None of the bits of Avro that use Hadoop will be called by Hadoop.
If this was not so, then moving it out of the jar would not be a possible solution to the problem.
There is no circular dependency between Hadoop itself and Avro unless Hadoop decides to use classes in o.a.a.mapred.
Unless a user decided to call those in a Task. But then this inclusion might actually be desired!
Because of the way that Hadoop works, putting all of its dependencies in the front of the classpath for a Task, no user user will be able to run a newer version of Avro than what is in Hadoop. With the mapred package broken out, at least a user might have a chance of using a different version of that, provided it was compatible with the 'avro-core' version Hadoop was using; but the safe bet would be to force the exact same version and bundle it with hadoop.
So at first I thought this was important to break out for Hadoop's sake, but now I don't. Its important for Avro's sake for users and applications that don't use Hadoop.
It might be the other way around. Using Avro in Hadoop is blocked by Hadoop sorting out its classpath issues since it currently forces all user Tasks to run with its dependencies (there is no separate classloader for Tasks, for instance).
There is a Hadoop ticket for that, I can't seem to locate it right now.

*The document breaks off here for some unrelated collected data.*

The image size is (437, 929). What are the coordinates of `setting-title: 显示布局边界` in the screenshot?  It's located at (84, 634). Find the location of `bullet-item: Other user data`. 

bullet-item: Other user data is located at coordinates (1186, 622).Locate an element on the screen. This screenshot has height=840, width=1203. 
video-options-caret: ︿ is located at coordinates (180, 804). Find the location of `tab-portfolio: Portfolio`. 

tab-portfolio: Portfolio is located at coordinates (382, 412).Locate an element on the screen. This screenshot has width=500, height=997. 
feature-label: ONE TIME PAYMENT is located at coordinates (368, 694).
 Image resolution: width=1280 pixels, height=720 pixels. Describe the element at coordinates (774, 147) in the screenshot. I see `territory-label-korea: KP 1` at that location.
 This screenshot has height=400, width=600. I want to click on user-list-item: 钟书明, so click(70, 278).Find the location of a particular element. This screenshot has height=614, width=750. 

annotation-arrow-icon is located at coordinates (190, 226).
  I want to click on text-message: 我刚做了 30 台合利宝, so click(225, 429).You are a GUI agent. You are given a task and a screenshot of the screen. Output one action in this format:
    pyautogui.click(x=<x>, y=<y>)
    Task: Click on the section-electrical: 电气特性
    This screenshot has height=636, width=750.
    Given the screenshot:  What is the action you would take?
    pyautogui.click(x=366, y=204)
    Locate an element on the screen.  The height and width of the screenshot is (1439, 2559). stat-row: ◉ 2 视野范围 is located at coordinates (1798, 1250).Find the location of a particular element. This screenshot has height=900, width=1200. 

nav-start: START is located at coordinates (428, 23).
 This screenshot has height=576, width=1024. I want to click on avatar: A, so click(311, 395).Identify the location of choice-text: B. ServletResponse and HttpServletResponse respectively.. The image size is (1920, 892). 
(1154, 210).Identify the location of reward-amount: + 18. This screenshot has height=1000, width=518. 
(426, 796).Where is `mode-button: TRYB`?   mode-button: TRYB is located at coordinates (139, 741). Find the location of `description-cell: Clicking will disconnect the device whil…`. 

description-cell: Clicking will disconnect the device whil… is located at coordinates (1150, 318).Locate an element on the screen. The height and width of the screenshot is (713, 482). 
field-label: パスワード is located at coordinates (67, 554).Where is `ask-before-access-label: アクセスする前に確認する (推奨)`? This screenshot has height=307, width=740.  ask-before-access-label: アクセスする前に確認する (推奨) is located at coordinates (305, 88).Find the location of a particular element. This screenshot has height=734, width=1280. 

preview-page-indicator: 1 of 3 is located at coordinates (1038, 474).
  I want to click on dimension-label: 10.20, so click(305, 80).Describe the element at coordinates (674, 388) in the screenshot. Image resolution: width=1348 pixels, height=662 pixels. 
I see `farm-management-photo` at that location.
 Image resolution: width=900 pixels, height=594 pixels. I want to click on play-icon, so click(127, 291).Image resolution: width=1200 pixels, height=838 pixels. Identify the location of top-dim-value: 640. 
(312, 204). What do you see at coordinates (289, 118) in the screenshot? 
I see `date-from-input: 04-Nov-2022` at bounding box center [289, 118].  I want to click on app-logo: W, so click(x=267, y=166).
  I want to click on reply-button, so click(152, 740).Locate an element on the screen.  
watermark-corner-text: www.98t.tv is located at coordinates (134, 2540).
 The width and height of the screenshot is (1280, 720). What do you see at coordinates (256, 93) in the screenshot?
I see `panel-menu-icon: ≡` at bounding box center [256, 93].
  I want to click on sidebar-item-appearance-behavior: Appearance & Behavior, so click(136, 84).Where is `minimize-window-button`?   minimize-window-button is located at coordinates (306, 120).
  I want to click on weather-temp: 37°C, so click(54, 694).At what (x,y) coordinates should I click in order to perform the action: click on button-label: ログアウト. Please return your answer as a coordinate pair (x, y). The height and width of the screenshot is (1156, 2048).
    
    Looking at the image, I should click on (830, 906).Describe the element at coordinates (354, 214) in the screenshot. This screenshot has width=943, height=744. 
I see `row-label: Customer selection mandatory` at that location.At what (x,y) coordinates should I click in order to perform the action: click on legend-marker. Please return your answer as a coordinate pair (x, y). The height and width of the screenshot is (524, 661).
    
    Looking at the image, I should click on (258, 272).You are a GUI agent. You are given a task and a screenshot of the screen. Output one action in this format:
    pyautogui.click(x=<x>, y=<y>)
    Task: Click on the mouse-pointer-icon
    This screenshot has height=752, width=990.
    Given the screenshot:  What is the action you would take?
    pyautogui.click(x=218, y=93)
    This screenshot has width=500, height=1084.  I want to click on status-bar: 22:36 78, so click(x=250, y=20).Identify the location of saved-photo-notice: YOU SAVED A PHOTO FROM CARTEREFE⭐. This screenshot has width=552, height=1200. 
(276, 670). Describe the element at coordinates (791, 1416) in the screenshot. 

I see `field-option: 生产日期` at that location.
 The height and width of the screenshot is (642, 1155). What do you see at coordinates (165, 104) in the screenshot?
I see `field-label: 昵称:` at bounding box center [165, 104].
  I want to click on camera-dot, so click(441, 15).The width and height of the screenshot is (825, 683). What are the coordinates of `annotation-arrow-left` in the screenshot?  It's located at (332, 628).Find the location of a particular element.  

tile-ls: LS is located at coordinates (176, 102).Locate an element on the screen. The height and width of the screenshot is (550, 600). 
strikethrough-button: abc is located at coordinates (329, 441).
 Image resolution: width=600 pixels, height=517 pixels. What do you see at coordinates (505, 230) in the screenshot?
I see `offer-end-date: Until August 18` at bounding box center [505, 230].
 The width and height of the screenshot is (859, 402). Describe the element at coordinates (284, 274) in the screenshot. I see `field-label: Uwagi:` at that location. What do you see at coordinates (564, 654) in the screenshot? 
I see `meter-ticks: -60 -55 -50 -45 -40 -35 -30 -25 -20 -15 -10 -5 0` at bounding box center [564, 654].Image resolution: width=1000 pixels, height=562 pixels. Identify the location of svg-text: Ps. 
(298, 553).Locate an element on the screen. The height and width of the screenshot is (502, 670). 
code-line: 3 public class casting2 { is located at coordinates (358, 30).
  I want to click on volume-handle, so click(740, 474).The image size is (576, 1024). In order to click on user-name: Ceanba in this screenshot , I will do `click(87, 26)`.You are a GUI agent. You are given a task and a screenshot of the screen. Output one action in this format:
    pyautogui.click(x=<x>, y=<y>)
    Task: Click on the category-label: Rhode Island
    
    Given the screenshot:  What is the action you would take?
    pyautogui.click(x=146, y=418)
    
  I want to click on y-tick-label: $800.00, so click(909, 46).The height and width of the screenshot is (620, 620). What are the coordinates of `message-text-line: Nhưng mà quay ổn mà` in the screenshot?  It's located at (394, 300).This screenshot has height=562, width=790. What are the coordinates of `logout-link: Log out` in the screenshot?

Avro does not lie about its dependency on Hadoop. There is never a time that an Avro user needs hadoop. Although "provided" scope might be more appropriate than "optional", its functionally the same in this case.
The only way that a user can execute any avro.mapred code is to run from inside Hadoop, where the hadoop jars and dependencies come from hadoop and not from any packaging the user may attempt. Specifying the dependency as a runtime dependency would be a lie – the execution context (Hadoop) is expected to provide it.